Dans une introduction, sont indiquées les particularités de ces sondes et sont évoqués les aspects principaux des phénomènes explorés : fonctions de déflexion, potentiels noyau-noyau, importance des aspects collectifs.
Le chapitre II étudie la fusion complète de deux noyaux, considérée comme le résultat d’une collision la plus inélastique possible. On analyse les conditions pour qu’elle ait lieu, les critères définissant le noyau composé, système en équilibre statistique de tous les nucléons constituants. Les phénomènes qui limitent cette fusion complète (moment angulaire, potentiel répulsif dû à l’incompressibilité de la matière nucléaire, déformation, etc.) sont décrits et analysés. La désexcitation de ce noyau composé fortement excité et disposant souvent d’un grand moment angulaire conduit à l’émission de particules (p, n, α) de rayonnements γ et à la fission. Ces divers modes sont décrits, ainsi que les aspects révélés par les observations expérimentales sur les propriétés de cette matière nucléaire placée dans des conditions particulières de forme et de température.
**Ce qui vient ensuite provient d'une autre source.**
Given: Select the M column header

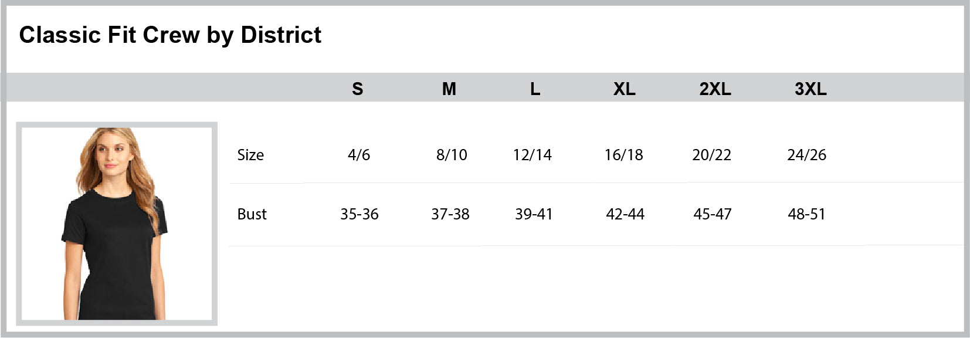Looking at the screenshot, I should [x=449, y=89].
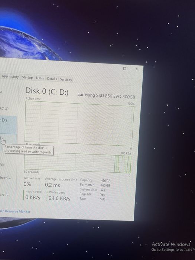Select the Users tab
The image size is (195, 260).
tap(40, 78)
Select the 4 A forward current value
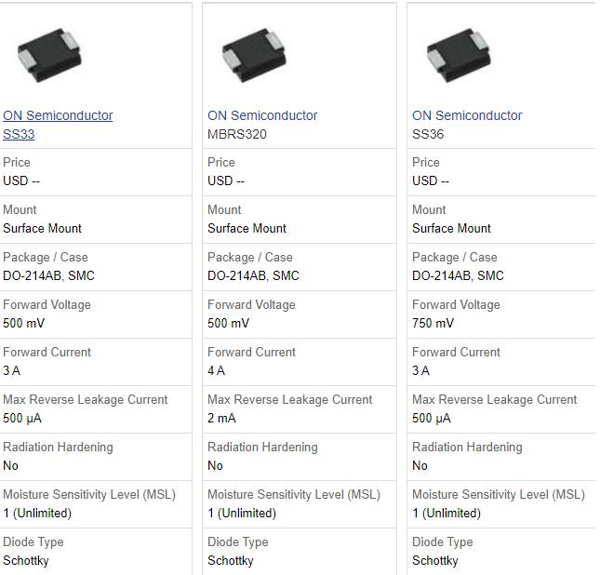This screenshot has height=575, width=600. [x=216, y=370]
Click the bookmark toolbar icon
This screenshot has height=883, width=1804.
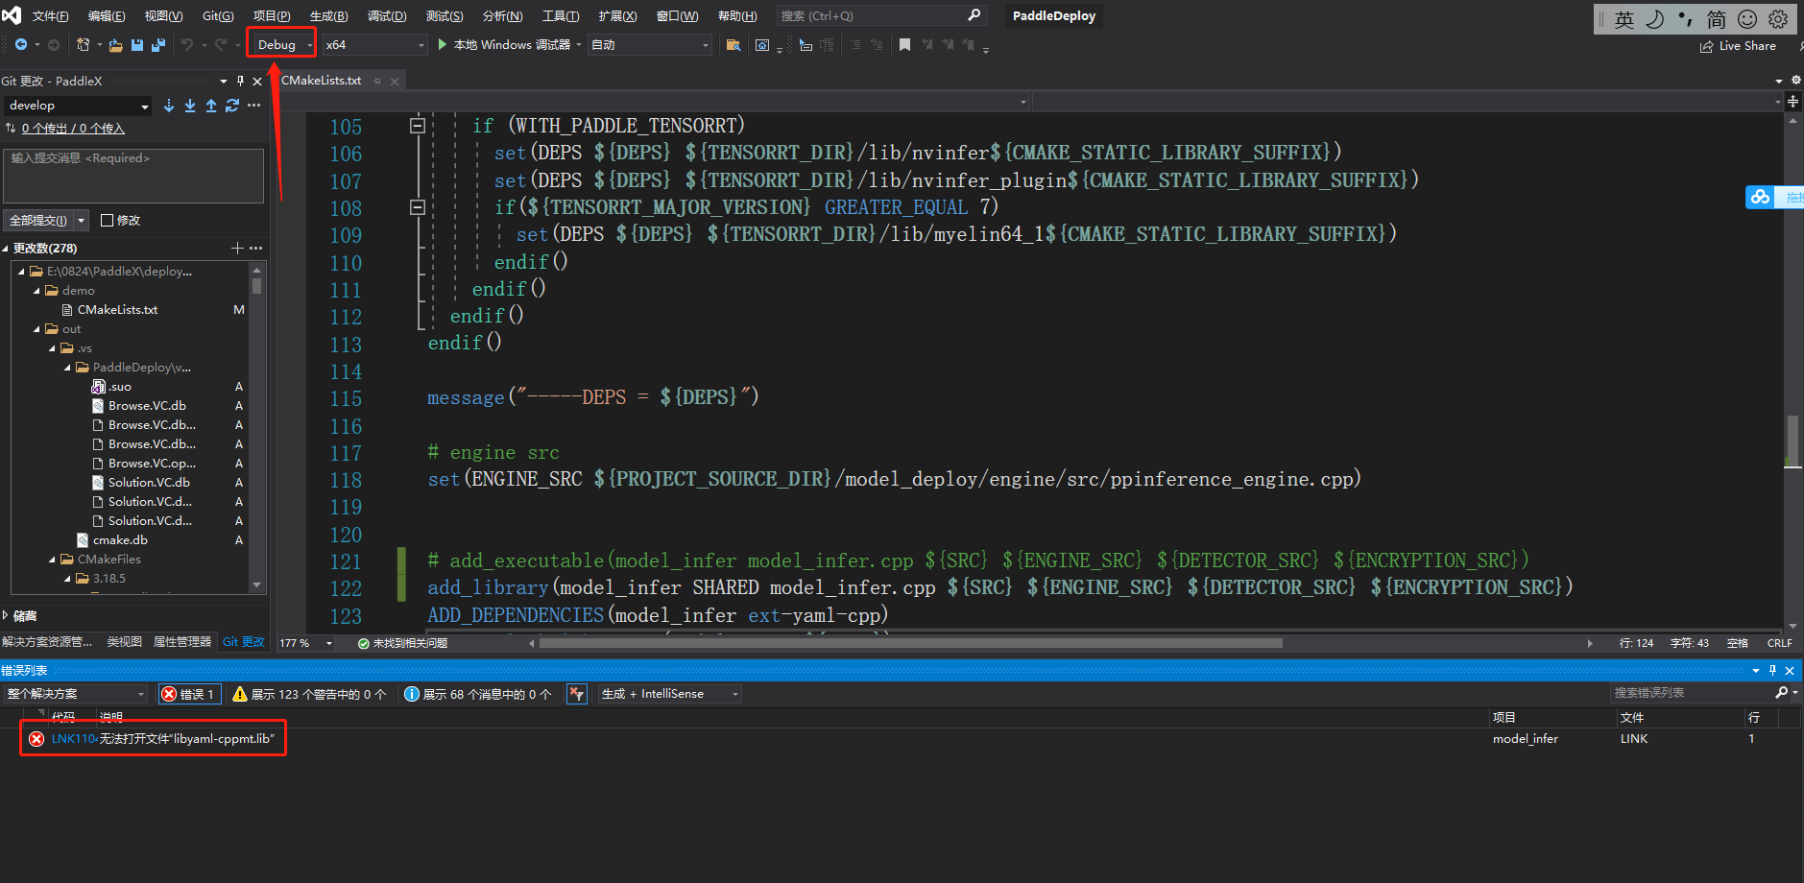(x=904, y=45)
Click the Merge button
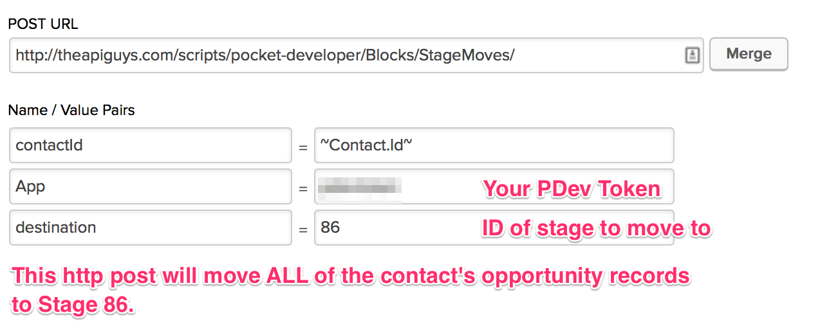The image size is (829, 324). 749,54
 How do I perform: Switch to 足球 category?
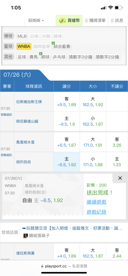point(22,57)
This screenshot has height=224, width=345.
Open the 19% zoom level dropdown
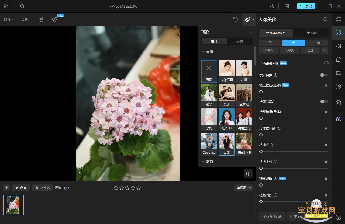tap(8, 19)
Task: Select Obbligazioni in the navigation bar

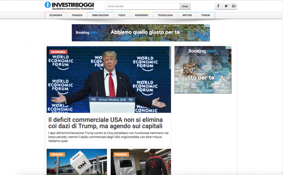Action: [x=100, y=15]
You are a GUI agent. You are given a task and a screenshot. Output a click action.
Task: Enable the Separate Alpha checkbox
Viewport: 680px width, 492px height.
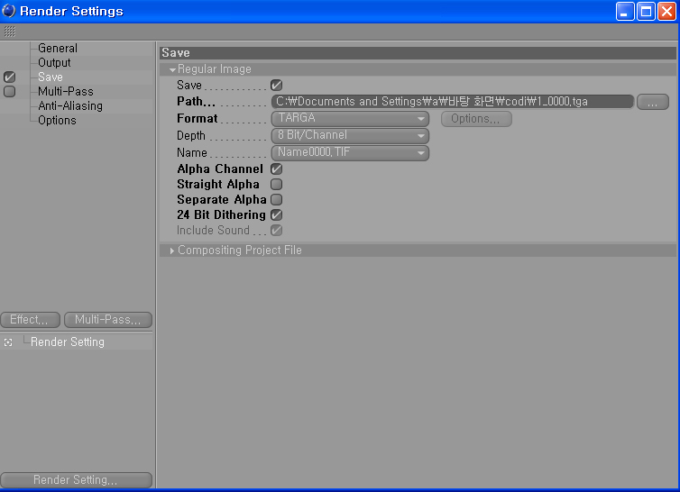(277, 199)
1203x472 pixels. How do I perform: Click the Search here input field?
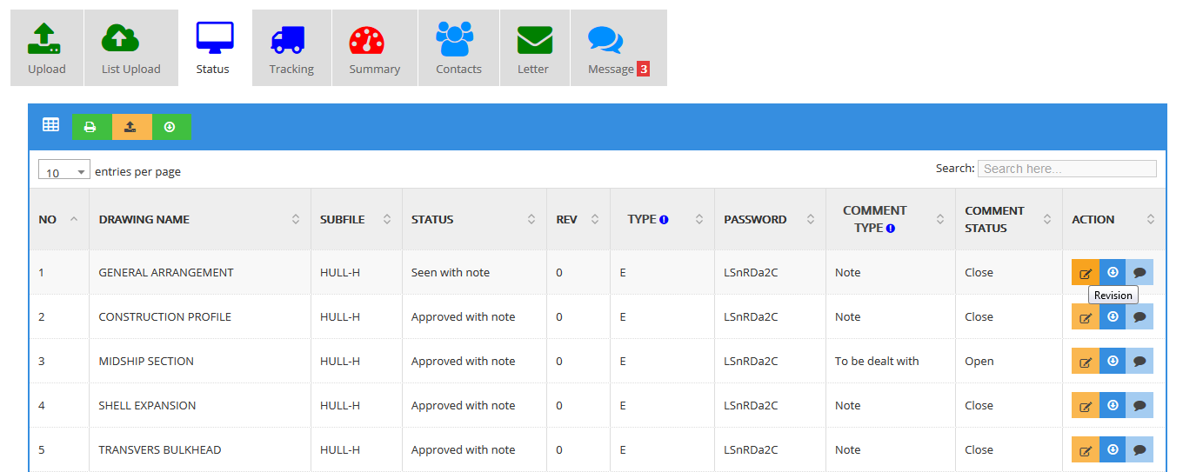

Les chapitres III et IV traitent de la découverte d’une nouvelle classe de réaction entre noyaux, dont l’importance est souvent prépondérante et que l’on appelle souvent « réactions profondément inélastiques ». Elle est décrite avec quelques détails dans le chapitre III et analysée théoriquement au chapitre IV. Il s’agit de collisions non suivies de fusion complète mais, cependant, accompagnées de très forts bouleversements des deux partenaires, avec dissipation plus ou moins grande de l’énergie cinétique du mouvement. L’échange de nucléons au cours de cette interaction peut être soit faible, soit important, mais il subsiste un souvenir du projectile et de la cible en ce qui concerne l’asymétrie de masse.
On sait maintenant décrire les grandes lignes de ces phénomènes. Après un contact profond, un ensemble intermédiaire est formé, constitué de deux noyaux réunis par un col. Cet ensemble de courte vie amorce une rotation sous l’influence du moment angulaire orbital initial. L’énergie cinétique de la voie d’entrée est dissipée en excitations collectives et individuelles, Puis la séparation a lieu à partir d’un objet très déformé et à un instant au cours de la rotation qui dépend beaucoup de l’asymétrie de charges, de l’énergie et du moment angulaire lui-même. L’énergie dans la voie de sortie est attribuée à la répulsion coulombienne après rupture et à la rotation. Il n’y a pas eu équilibre statistique dans le système « composite », mais les nucléons des deux noyaux incidents ont eu l’occasion d’interagir dans un potentiel très différent des potentiels des deux noyaux séparés et des croisements de niveau très nombreux ont eu lieu. Les concepts de mécanique statistique hors d’équilibre, de traitement des phénomènes de transport, et aussi de dynamique des fluides visqueux ont donc été tout naturellement introduits. Il s’agit d’une révolution en physique nucléaire, où les modèles à particules indépendantes fortement influencés par la description quantique des orbitales atomiques ont obtenu un grand succès. La nouvelle description du « fluide » nucléaire de type « macrophysique » est complémentaire de la description précédente « microscopique ». Les outils d’exploration sont évidemment différents et les accélérateurs à ions lourds viennent compléter la panoplie des instruments nécessaires à l’exploration des noyaux atomiques.